Instructions for the task: Reproduce every line of the data below word for word, leaving out the pictures.
>> Start Given data
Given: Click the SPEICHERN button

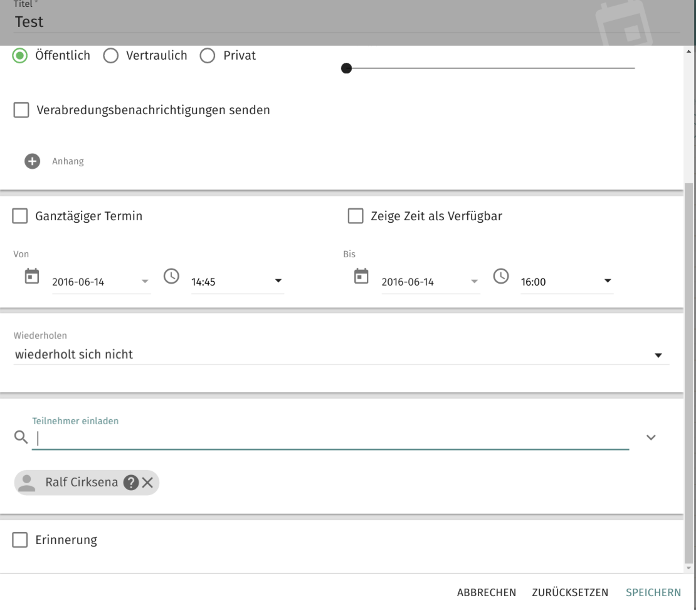Looking at the screenshot, I should [653, 592].
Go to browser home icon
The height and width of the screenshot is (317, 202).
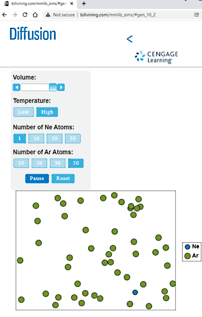[35, 15]
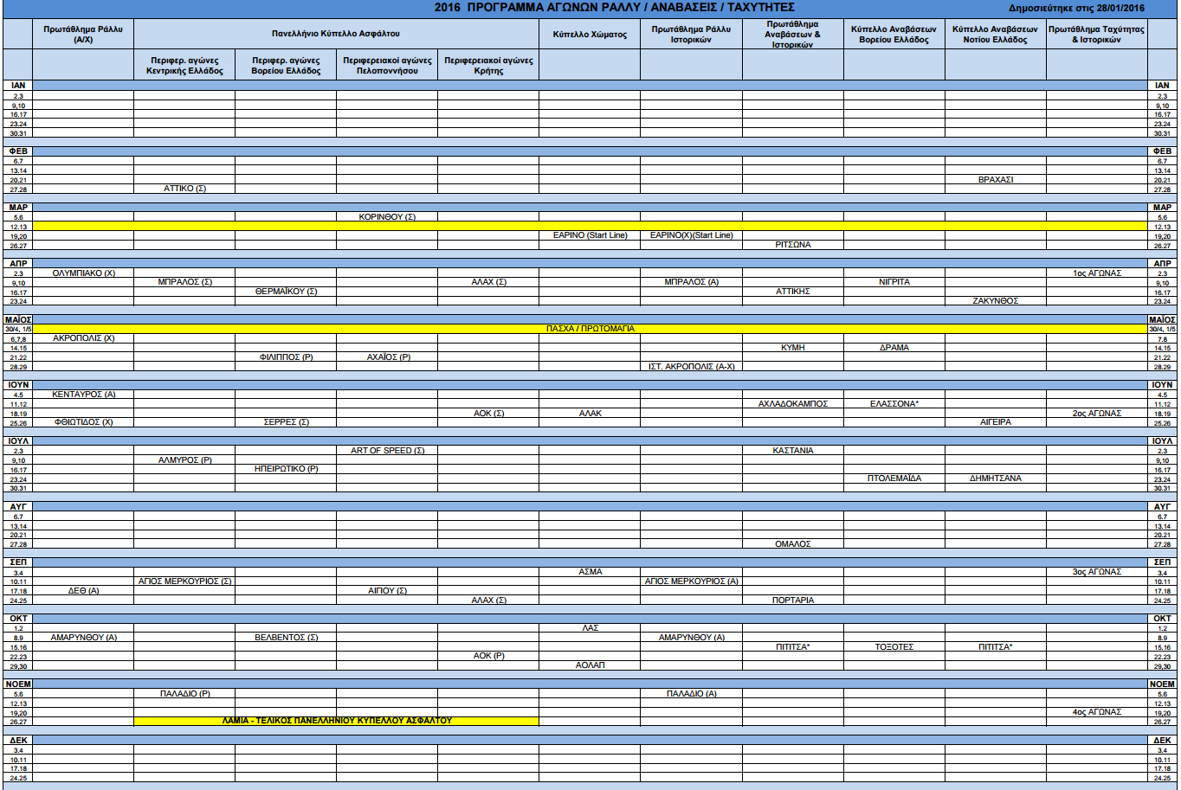Select the ΛΑΜΙΑ final yellow highlighted cell
The image size is (1181, 790).
click(x=337, y=721)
>> End Given data
Response to this task:
Given: Click the SPEICHERN button

Looking at the screenshot, I should [653, 592].
Go to browser home icon
The height and width of the screenshot is (317, 202).
[35, 15]
Select the ΛΑΜΙΑ final yellow highlighted cell
The image size is (1181, 790).
click(x=337, y=721)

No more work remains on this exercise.